Your instructions:
Convert every line of the items below into a JSON array of strings, one string per line, and omit blank lines.

·····

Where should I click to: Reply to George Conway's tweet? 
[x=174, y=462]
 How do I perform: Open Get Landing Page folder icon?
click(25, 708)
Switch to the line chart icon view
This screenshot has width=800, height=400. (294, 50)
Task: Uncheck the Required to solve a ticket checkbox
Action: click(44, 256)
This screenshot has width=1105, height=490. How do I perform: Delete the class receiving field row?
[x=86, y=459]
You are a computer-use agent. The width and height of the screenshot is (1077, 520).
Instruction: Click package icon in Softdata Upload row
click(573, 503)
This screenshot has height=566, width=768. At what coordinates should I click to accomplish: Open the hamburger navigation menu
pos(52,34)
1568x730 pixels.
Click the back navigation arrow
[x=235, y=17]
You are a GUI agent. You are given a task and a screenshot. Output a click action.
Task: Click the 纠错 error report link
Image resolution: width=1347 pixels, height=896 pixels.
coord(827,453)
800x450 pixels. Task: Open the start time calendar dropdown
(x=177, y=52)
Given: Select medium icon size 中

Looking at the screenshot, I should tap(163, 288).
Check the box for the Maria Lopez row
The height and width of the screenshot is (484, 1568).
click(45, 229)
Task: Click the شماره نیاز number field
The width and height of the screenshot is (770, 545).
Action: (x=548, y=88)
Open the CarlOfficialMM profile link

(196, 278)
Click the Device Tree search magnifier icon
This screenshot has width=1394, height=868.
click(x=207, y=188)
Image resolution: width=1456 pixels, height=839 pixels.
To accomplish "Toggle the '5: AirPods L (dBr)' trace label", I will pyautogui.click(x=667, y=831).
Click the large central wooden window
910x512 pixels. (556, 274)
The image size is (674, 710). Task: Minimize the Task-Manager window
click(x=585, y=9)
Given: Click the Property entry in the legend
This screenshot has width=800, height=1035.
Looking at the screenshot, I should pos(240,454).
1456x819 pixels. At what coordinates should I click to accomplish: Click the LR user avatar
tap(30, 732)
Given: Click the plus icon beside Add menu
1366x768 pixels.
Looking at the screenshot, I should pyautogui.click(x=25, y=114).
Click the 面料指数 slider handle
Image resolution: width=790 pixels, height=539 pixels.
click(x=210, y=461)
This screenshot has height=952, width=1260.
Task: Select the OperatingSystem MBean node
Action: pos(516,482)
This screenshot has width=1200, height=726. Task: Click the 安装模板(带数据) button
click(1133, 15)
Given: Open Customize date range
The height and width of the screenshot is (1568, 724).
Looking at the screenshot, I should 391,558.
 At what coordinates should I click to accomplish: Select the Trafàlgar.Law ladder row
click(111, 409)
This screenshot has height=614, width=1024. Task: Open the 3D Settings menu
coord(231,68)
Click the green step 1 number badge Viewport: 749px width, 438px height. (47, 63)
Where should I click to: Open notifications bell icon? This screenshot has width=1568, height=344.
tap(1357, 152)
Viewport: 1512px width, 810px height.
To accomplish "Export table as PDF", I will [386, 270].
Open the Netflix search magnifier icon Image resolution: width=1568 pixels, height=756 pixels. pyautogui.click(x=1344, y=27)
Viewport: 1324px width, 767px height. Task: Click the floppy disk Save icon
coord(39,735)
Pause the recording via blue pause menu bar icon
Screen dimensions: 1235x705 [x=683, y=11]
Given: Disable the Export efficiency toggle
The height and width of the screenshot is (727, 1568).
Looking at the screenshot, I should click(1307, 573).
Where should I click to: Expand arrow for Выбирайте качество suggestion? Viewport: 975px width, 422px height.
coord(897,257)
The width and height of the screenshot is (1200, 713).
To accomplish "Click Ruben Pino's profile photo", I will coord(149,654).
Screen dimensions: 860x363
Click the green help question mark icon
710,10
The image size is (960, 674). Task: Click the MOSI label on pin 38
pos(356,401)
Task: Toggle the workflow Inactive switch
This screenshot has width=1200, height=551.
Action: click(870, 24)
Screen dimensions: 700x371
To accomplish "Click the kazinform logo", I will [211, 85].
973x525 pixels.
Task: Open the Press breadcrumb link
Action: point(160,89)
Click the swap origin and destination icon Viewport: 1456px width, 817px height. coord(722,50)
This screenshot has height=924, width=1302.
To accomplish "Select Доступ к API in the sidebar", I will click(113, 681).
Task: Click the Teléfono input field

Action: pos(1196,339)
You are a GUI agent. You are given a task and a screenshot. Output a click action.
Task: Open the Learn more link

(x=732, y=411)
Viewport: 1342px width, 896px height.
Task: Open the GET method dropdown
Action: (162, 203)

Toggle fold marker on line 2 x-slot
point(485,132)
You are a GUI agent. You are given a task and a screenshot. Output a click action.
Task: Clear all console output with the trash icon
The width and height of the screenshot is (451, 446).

·····

Solution to this problem:
[
  "Where should I click to: Reply to George Conway's tweet? ",
  "[x=174, y=462]",
  " How do I perform: Open Get Landing Page folder icon?",
  "click(25, 708)",
  "Switch to the line chart icon view",
  "This screenshot has width=800, height=400. (294, 50)",
  "Task: Uncheck the Required to solve a ticket checkbox",
  "Action: click(44, 256)",
  "This screenshot has width=1105, height=490. How do I perform: Delete the class receiving field row?",
  "[x=86, y=459]",
  "You are a computer-use agent. The width and height of the screenshot is (1077, 520).",
  "Instruction: Click package icon in Softdata Upload row",
  "click(573, 503)",
  "This screenshot has height=566, width=768. At what coordinates should I click to accomplish: Open the hamburger navigation menu",
  "pos(52,34)",
  "1568x730 pixels.",
  "Click the back navigation arrow",
  "[x=235, y=17]",
  "You are a GUI agent. You are given a task and a screenshot. Output a click action.",
  "Task: Click the 纠错 error report link",
  "Image resolution: width=1347 pixels, height=896 pixels.",
  "coord(827,453)",
  "800x450 pixels. Task: Open the start time calendar dropdown",
  "(x=177, y=52)",
  "Given: Select medium icon size 中",
  "Looking at the screenshot, I should tap(163, 288).",
  "Check the box for the Maria Lopez row",
  "The height and width of the screenshot is (484, 1568).",
  "click(45, 229)",
  "Task: Click the شماره نیاز number field",
  "The width and height of the screenshot is (770, 545).",
  "Action: (x=548, y=88)",
  "Open the CarlOfficialMM profile link",
  "(196, 278)",
  "Click the Device Tree search magnifier icon",
  "This screenshot has width=1394, height=868.",
  "click(x=207, y=188)",
  "Image resolution: width=1456 pixels, height=839 pixels.",
  "To accomplish \"Toggle the '5: AirPods L (dBr)' trace label\", I will pyautogui.click(x=667, y=831).",
  "Click the large central wooden window",
  "910x512 pixels. (556, 274)",
  "The image size is (674, 710). Task: Minimize the Task-Manager window",
  "click(x=585, y=9)",
  "Given: Click the Property entry in the legend",
  "This screenshot has width=800, height=1035.",
  "Looking at the screenshot, I should pos(240,454).",
  "1456x819 pixels. At what coordinates should I click to accomplish: Click the LR user avatar",
  "tap(30, 732)",
  "Given: Click the plus icon beside Add menu",
  "1366x768 pixels.",
  "Looking at the screenshot, I should pyautogui.click(x=25, y=114).",
  "Click the 面料指数 slider handle",
  "Image resolution: width=790 pixels, height=539 pixels.",
  "click(x=210, y=461)",
  "This screenshot has height=952, width=1260.",
  "Task: Select the OperatingSystem MBean node",
  "Action: pos(516,482)",
  "This screenshot has width=1200, height=726. Task: Click the 安装模板(带数据) button",
  "click(1133, 15)",
  "Given: Open Customize date range",
  "The height and width of the screenshot is (1568, 724).",
  "Looking at the screenshot, I should 391,558.",
  " At what coordinates should I click to accomplish: Select the Trafàlgar.Law ladder row",
  "click(111, 409)",
  "This screenshot has height=614, width=1024. Task: Open the 3D Settings menu",
  "coord(231,68)",
  "Click the green step 1 number badge Viewport: 749px width, 438px height. (47, 63)",
  "Where should I click to: Open notifications bell icon? This screenshot has width=1568, height=344.",
  "tap(1357, 152)",
  "Viewport: 1512px width, 810px height.",
  "To accomplish \"Export table as PDF\", I will [386, 270].",
  "Open the Netflix search magnifier icon Image resolution: width=1568 pixels, height=756 pixels. pyautogui.click(x=1344, y=27)",
  "Viewport: 1324px width, 767px height. Task: Click the floppy disk Save icon",
  "coord(39,735)",
  "Pause the recording via blue pause menu bar icon",
  "Screen dimensions: 1235x705 [x=683, y=11]",
  "Given: Disable the Export efficiency toggle",
  "The height and width of the screenshot is (727, 1568).",
  "Looking at the screenshot, I should click(1307, 573).",
  "Where should I click to: Expand arrow for Выбирайте качество suggestion? Viewport: 975px width, 422px height.",
  "coord(897,257)",
  "The width and height of the screenshot is (1200, 713).",
  "To accomplish \"Click Ruben Pino's profile photo\", I will coord(149,654).",
  "Screen dimensions: 860x363",
  "Click the green help question mark icon",
  "710,10",
  "The image size is (960, 674). Task: Click the MOSI label on pin 38",
  "pos(356,401)",
  "Task: Toggle the workflow Inactive switch",
  "This screenshot has width=1200, height=551.",
  "Action: click(870, 24)",
  "Screen dimensions: 700x371",
  "To accomplish \"Click the kazinform logo\", I will [211, 85].",
  "973x525 pixels.",
  "Task: Open the Press breadcrumb link",
  "Action: point(160,89)",
  "Click the swap origin and destination icon Viewport: 1456px width, 817px height. coord(722,50)",
  "This screenshot has height=924, width=1302.",
  "To accomplish \"Select Доступ к API in the sidebar\", I will click(113, 681).",
  "Task: Click the Teléfono input field",
  "Action: pos(1196,339)",
  "You are a GUI agent. You are given a task and a screenshot. Output a click action.",
  "Task: Open the Learn more link",
  "(x=732, y=411)",
  "Viewport: 1342px width, 896px height.",
  "Task: Open the GET method dropdown",
  "Action: (162, 203)",
  "Toggle fold marker on line 2 x-slot",
  "point(485,132)",
  "You are a GUI agent. You are given a task and a screenshot. Output a click action.",
  "Task: Clear all console output with the trash icon",
  "The width and height of the screenshot is (451, 446)."
]